All of the data below should be printed again exactly, pictures excluded.

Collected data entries
---------------
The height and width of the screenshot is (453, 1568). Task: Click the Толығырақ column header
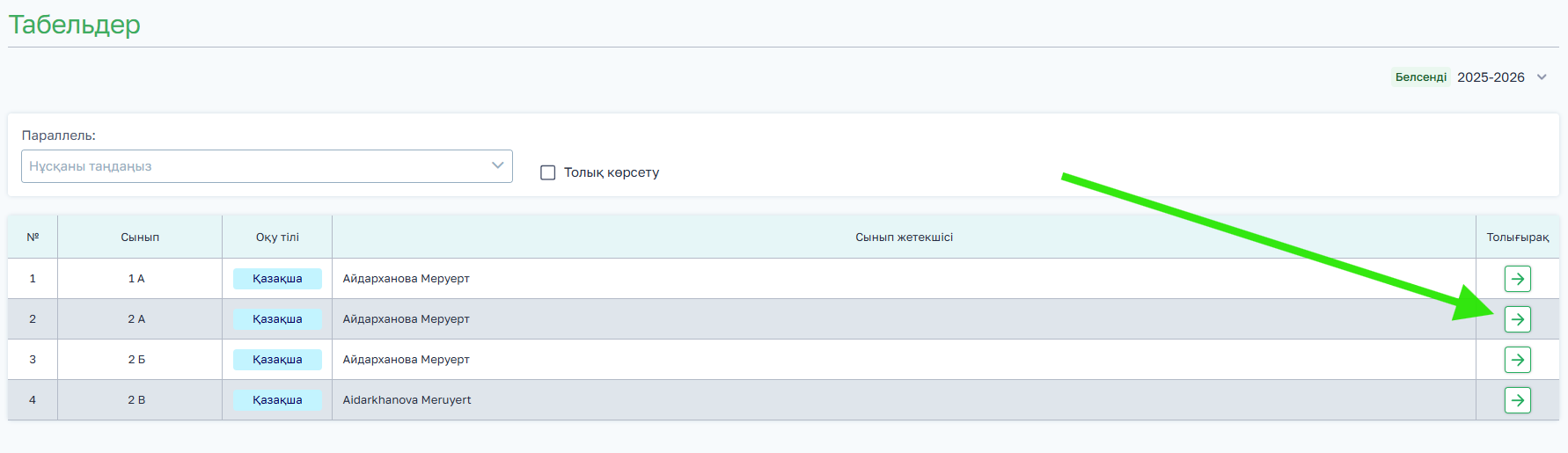pos(1518,237)
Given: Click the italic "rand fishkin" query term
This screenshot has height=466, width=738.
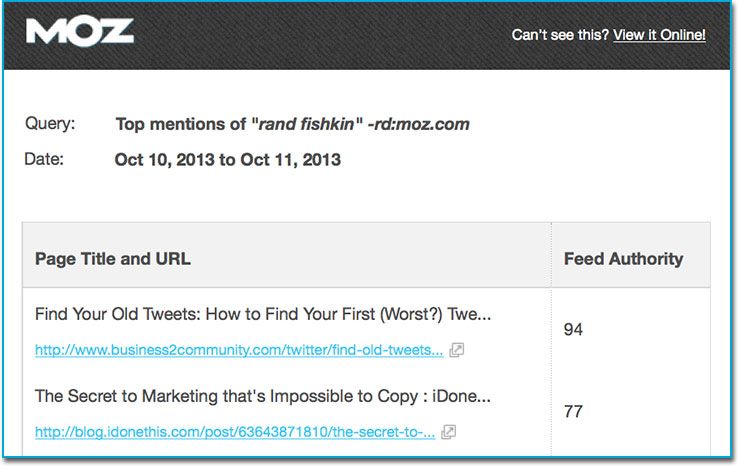Looking at the screenshot, I should [306, 125].
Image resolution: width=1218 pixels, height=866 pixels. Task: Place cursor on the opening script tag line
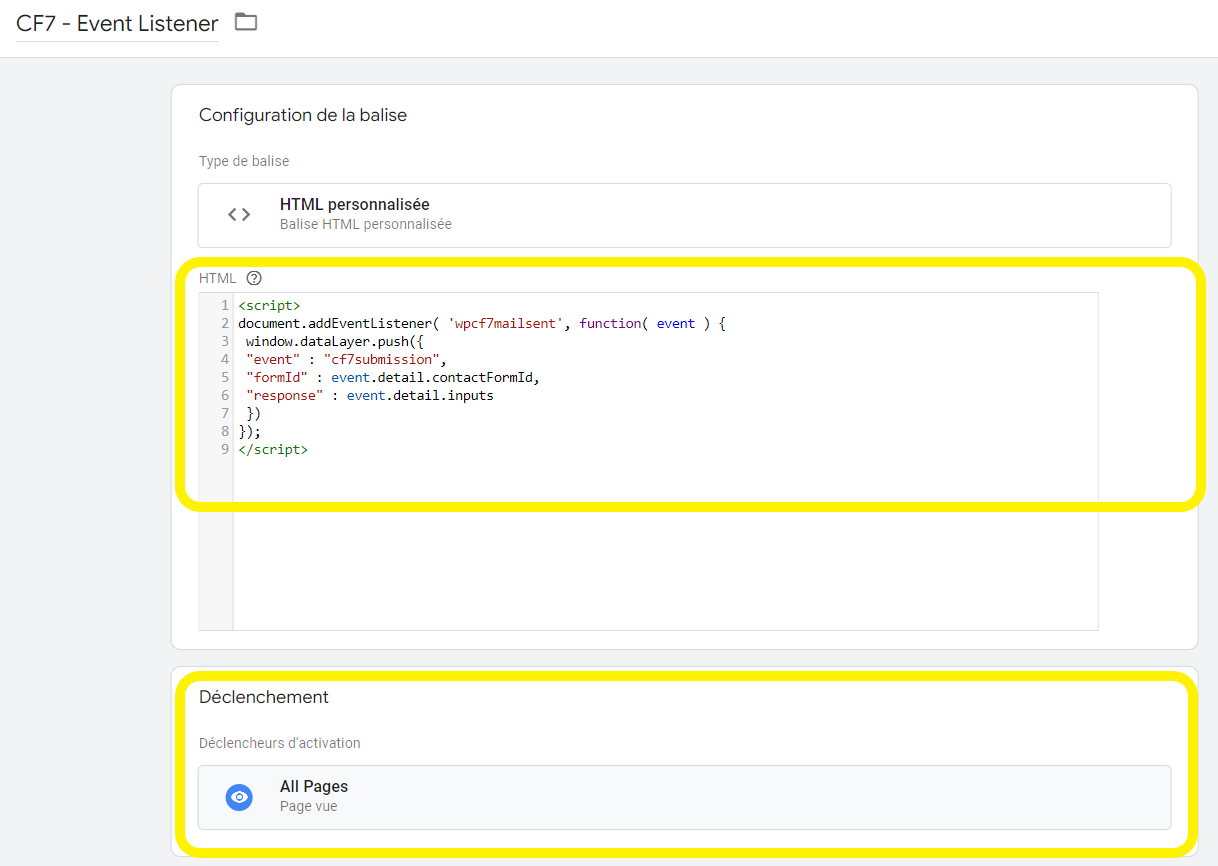269,306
---------------
▶ _Result below_:
The height and width of the screenshot is (453, 1568). Task: Click the Толығырақ column header
pos(1518,237)
Given: Click the italic "rand fishkin" query term
This screenshot has height=466, width=738.
Looking at the screenshot, I should [306, 125].
Image resolution: width=1218 pixels, height=866 pixels. Task: Place cursor on the opening script tag line
269,306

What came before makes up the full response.